基于粗糙集和數據挖掘的調度系統優化如圖5所示。粗糙集和數據挖掘主要是使用在拖拉機裝配系統的數據處理模塊優化設計上,基于粗糙集的數據信息關聯規則挖掘主要分為3步:首先是數據的預處理,然后利用粗糙集對數據的屬性進行約減,最后通過遺傳算法優化,提取關聯規則。通過優化處理后得到最佳的拖拉機裝配工藝評價標準,以對備選的工藝方案進行篩選。

圖5 基于粗糙集和數據挖掘的調度系統優化
為了驗證基于粗糙集和數據挖掘關聯規則在拖拉機裝配工藝設計中使用的可行性,以拖拉機裝配車間(見圖6)調度系統的優化為例進行驗證。在拖拉機進行裝配時,其工藝流程中有許多要注意的問題,如裝配誤差、裝配干涉及工序實現的難易等。
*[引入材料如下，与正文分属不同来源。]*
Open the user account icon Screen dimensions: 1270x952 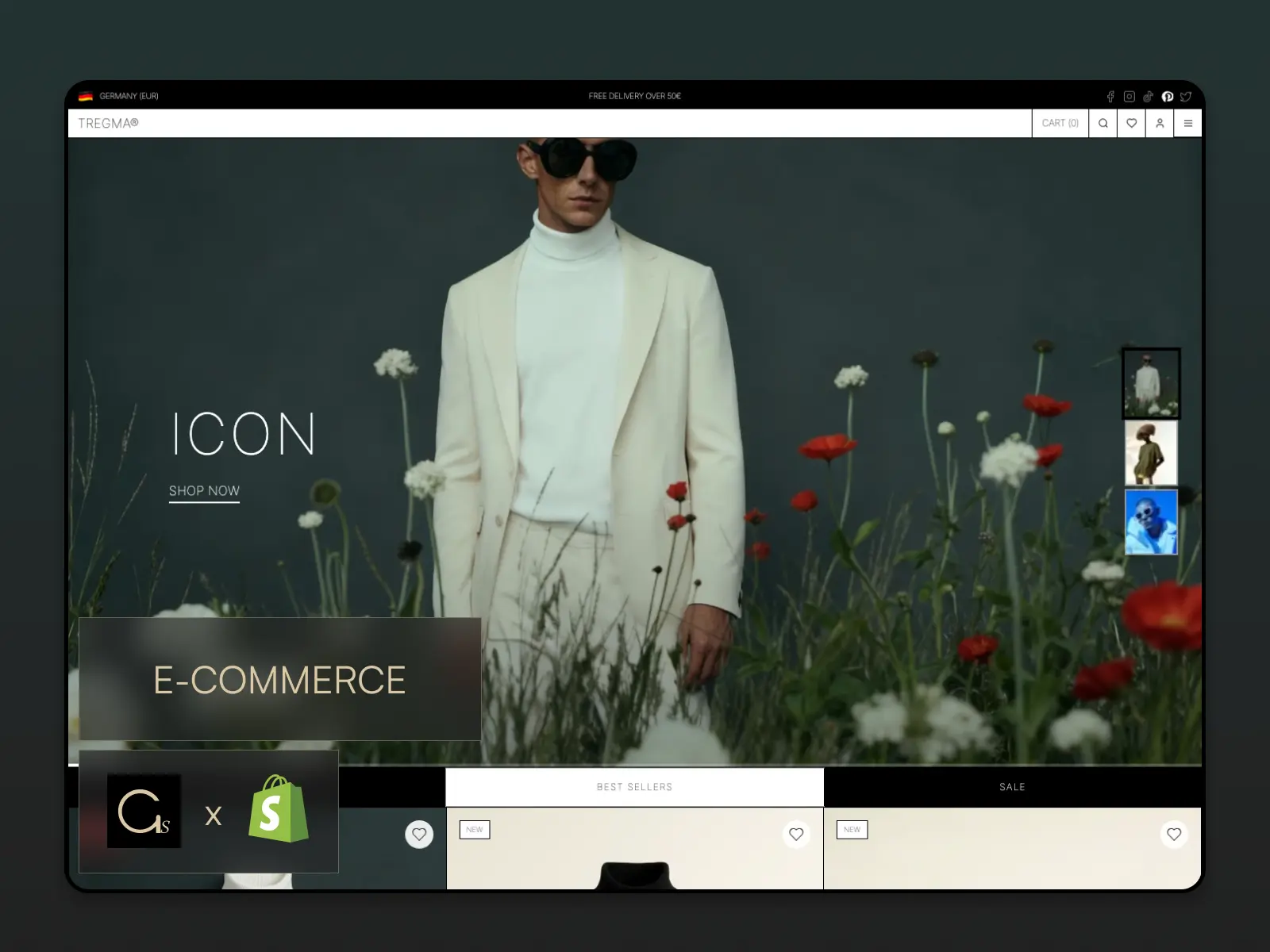(1160, 124)
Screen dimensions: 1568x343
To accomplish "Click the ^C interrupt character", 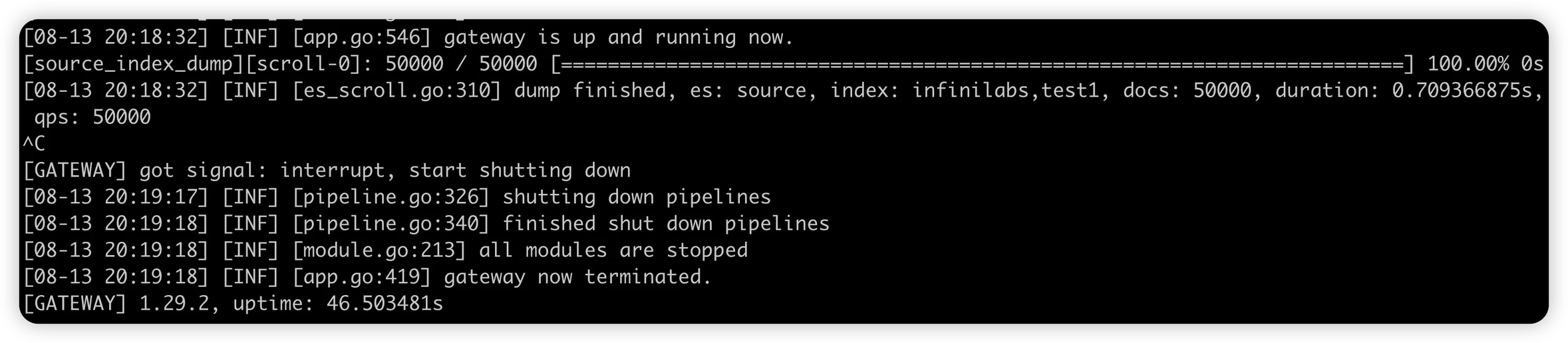I will click(x=34, y=144).
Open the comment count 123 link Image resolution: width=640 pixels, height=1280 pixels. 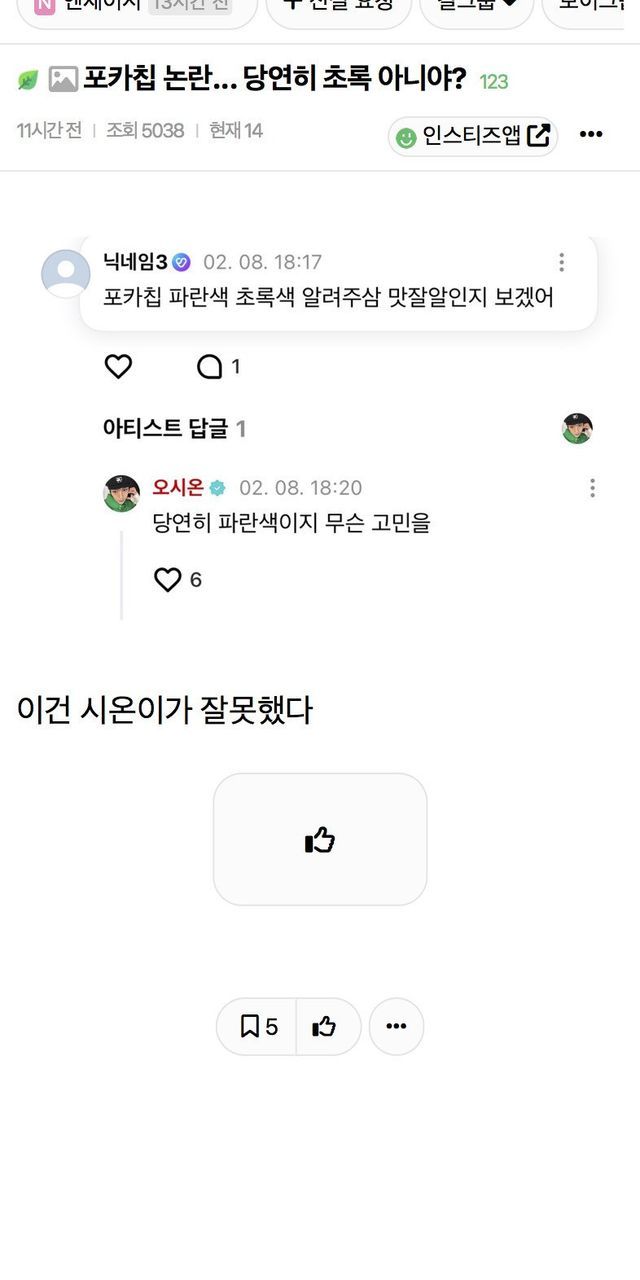pos(494,82)
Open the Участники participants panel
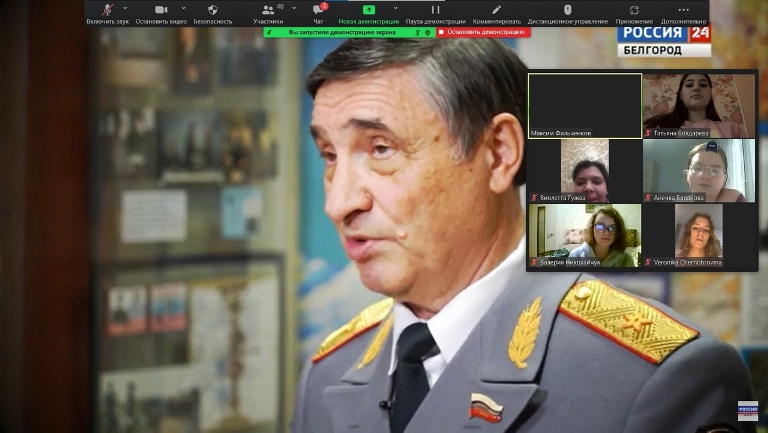This screenshot has width=768, height=433. (267, 10)
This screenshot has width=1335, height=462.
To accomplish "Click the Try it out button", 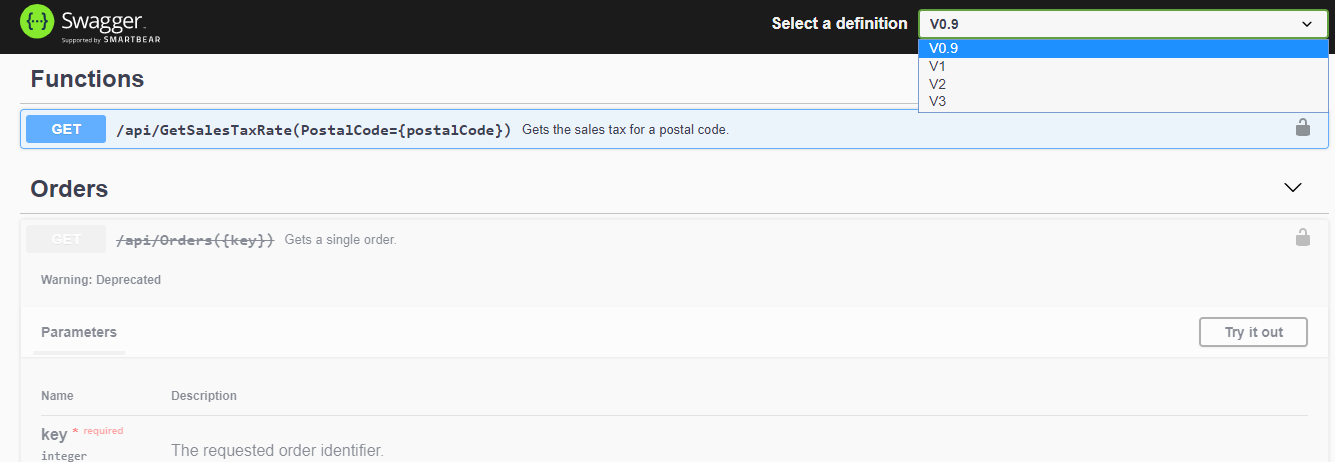I will click(x=1253, y=332).
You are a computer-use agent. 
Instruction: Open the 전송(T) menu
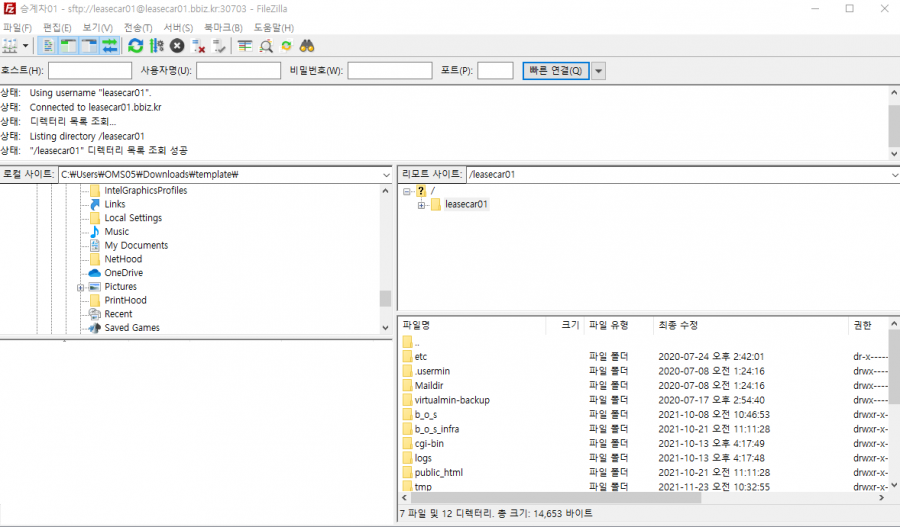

為了使拖拉機的裝配達到最優化,在工藝選擇的過程中,需要以某幾個需要注意的問題為重點來決定使用何種工藝方案。

圖6 拖拉機裝配車間示意圖
在進行裝配時,需要通過系統優化選擇合理的裝配工藝方案。在進行裝配工藝設計時,設計企業一般會制定多種裝配工藝方案。為了使裝配工藝方案達到最優,可以制定一套統一的評價標準。在評價標準制定時,有以往的一些裝配工藝方案進行借鑒,本次主要選取幾種以往用過的方案進行評價,并利用粗糙集對屬性進行簡約,然后利用數據挖掘來最后決定使用何種方案,從而使裝配工藝得到優化。
以往用過的8種裝配方案如表2所示。其中“?”表示屬性表中沒有寫明的情況。經過數據預處理后, 對缺失數據進行了填補及屬性離散化后得到了表3所示的拖拉機裝配工藝信息表。

表2 拖拉機裝配工藝屬性表

表3 拖拉機裝配工藝信息表
得到表3的拖拉機裝配工藝信息表后,按粗糙集理論的屬性簡約的算法, 通過數據挖掘管理規則決策表的可辯識距陣, 可以得到算法第3步后的合取范式表達式為
F(d,e,f,a)=(e∨a)∧(d∨e∨a)
∧(d∨e)∧(e∨f∨a)∧(d∨e∨f)
∧(d∨e∨a)∧(d∨e∨a)∧(d∨e∨a)
∧(d∨a)∧(e)(e∨a)∧(d∨e∨f∨a)
∧(d∨e∨f)∧(d∨e∨f∨a)
∧(d∨e∨f)∧(d∨e∨a)
(1)
其中,可辨矩陣中的元素對應每個分析項,d、e、f、a分別對應屬性裝配誤差、工序簡單、裝配錯誤、裝配干涉。按算法簡化后可得
F(d,e,f,a)=(e∧a)∨(e∧d)
(2)
由公式(2)可以看出:對于信息表中的數據,與決策相關的主要有d、e、a。通過粗糙集理論的屬性簡約,可以得到以往使用的拖拉機裝配工藝的重要信息和屬性,然后可以通過遺傳算法得到主要的關聯規則。如表2中某一個裝配工藝上裝配誤差、工序簡單、裝配干涉值為201,其編碼可以表示為10、00、01。假設初始種群的個體為8個,評價函數以可以匹配表中最多行屬性為關聯規則,定義8元組為
SGA=(C,E,P0,M,Φ,Γ,Ψ,T)
(3)
其中,C為對個體采用的二進制編碼;評價遺傳算法適應度函數f(x)用E表示;初始種群的個體8個規則為P0;比例選擇算子為Φ;中間位單點交叉算子為Γ;變異算子為Ψ;迭代計算30次的停止符號為T。通過計算,最終得到了最佳的工藝方案個體為00、01、 01,即裝配誤差為0.1cm,工序簡單,裝配干涉一般為評價標準,通過此標準可以對提供的農機裝配方案進行優化,進而對裝配系統進行優化。
為了提高拖拉機車間裝配調度系統的作業效率,基于粗糙集理論和遺傳算法。提出了一種新的調度系統數據處理挖掘算法。通過對工藝方案數據的屬性約減和關聯規則挖掘,可以快速得到工藝路線的評價參數。為了驗證方案的可行性,以拖拉機裝配工藝路線的選取為例,對其評價方案的制定進行了數據挖掘計算。通過計算最終得到了最佳的工藝方案個體為00、01、 01,即裝配誤差為0.1cm,工序簡單,裝配干涉一般為評價標準,為拖拉機裝配車間調度系統工藝方案的選取提供了重要的數據依據。